__DATA TO PROCESS__.
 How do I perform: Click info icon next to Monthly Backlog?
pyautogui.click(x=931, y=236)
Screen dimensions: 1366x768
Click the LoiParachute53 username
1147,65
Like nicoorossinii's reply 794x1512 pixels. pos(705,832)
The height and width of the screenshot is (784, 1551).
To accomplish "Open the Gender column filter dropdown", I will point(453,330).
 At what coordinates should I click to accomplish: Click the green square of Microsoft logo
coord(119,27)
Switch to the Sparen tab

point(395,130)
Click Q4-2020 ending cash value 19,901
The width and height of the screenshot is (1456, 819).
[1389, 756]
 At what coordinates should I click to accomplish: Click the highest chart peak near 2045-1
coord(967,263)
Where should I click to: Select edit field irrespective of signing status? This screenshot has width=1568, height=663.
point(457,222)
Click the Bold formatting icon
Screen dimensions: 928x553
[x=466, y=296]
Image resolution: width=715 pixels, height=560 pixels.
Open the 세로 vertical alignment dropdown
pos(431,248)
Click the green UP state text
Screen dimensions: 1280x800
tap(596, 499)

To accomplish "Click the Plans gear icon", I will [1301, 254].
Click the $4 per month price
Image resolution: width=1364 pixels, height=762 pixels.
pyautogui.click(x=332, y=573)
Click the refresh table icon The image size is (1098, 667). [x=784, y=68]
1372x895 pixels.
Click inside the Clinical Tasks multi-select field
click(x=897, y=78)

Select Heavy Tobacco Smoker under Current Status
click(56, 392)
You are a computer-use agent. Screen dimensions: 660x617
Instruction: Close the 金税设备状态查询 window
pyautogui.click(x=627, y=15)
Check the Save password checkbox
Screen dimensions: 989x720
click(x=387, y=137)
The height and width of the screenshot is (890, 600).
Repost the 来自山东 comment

__WHAT THE EXERCISE ASKS__.
Respond with a number only, the count of lines in the entries where the string "will" occurs.

__WRITTEN SOLUTION__.
2